[Stored records]
──────
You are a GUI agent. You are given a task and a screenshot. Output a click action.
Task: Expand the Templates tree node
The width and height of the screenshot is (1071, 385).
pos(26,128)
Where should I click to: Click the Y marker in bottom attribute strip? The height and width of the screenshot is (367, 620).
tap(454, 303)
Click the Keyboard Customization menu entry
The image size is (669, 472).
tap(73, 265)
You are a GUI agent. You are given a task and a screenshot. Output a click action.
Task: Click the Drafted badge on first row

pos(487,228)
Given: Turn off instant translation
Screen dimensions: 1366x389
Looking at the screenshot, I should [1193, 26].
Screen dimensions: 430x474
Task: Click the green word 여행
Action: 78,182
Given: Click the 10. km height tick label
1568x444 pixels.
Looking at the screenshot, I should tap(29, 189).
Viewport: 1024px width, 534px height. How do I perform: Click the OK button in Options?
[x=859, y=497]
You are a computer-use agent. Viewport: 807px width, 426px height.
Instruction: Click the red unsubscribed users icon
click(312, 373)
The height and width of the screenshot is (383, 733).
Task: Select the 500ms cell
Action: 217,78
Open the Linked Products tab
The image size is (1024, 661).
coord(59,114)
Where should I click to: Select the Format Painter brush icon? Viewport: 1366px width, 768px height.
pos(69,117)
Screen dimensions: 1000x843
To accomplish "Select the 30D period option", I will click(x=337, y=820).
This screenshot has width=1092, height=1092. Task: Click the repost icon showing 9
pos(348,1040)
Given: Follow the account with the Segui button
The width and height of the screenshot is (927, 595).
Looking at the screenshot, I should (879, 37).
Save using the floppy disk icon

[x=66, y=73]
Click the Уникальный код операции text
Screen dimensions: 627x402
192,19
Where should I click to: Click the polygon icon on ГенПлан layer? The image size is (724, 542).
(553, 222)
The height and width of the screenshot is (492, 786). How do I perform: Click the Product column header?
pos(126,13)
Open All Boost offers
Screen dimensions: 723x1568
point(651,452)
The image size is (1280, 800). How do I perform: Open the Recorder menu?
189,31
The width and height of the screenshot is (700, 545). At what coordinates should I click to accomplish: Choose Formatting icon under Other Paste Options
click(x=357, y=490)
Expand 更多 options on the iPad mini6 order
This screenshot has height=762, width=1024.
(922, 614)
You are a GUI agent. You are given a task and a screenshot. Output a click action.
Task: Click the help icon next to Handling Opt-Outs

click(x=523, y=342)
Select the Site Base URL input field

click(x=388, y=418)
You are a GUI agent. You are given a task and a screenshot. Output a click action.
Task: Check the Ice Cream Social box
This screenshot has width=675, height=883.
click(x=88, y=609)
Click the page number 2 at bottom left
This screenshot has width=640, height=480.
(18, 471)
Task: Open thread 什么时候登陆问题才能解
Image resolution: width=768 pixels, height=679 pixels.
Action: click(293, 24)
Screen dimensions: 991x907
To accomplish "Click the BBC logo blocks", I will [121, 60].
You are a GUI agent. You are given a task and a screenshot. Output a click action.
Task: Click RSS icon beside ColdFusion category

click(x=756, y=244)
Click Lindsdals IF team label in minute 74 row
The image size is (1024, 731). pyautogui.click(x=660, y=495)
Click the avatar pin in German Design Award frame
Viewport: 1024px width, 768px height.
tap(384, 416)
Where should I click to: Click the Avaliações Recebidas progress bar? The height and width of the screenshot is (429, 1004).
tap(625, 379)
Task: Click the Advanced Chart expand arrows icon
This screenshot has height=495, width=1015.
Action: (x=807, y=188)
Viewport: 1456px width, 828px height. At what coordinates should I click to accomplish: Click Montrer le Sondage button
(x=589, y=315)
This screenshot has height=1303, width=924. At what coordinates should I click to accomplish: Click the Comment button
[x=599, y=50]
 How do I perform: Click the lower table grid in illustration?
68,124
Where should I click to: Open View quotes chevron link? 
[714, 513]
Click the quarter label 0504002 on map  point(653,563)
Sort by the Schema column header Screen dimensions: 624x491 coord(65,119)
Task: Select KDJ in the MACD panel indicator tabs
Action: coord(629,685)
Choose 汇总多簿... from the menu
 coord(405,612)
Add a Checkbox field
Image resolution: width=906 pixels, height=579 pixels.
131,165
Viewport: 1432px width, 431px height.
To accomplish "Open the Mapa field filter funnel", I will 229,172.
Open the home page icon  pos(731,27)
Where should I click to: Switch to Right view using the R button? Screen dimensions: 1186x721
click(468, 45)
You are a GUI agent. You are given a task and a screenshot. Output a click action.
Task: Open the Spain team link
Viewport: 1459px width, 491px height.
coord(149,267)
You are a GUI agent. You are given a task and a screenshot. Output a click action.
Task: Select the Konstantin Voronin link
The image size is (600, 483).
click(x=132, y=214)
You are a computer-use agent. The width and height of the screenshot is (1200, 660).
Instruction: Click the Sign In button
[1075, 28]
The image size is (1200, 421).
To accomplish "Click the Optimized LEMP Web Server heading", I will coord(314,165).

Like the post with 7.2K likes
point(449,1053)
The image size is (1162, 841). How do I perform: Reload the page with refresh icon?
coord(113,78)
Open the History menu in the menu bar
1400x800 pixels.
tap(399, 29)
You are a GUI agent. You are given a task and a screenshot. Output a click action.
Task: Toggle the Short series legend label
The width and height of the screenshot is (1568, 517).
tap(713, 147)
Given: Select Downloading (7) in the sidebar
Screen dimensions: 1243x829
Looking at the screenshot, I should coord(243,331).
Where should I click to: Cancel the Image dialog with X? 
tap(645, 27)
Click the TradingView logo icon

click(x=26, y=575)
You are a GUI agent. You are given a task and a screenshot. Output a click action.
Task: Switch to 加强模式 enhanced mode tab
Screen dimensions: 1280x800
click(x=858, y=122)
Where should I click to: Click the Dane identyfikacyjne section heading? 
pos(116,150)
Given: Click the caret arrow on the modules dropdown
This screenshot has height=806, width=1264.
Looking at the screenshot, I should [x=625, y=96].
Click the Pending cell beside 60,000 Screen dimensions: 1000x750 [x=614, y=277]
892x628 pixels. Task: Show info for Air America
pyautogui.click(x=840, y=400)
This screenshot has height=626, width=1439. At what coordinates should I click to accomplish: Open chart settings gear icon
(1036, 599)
──────
Problem details: Which lines in the entries above contain "will"? Pull each of them out.

Answer to this task:
To accomplish "Select the 30D period option", I will click(x=337, y=820).
To accomplish "Click the BBC logo blocks", I will [121, 60].
To accomplish "Open the Mapa field filter funnel", I will 229,172.
To accomplish "Click the Optimized LEMP Web Server heading", I will coord(314,165).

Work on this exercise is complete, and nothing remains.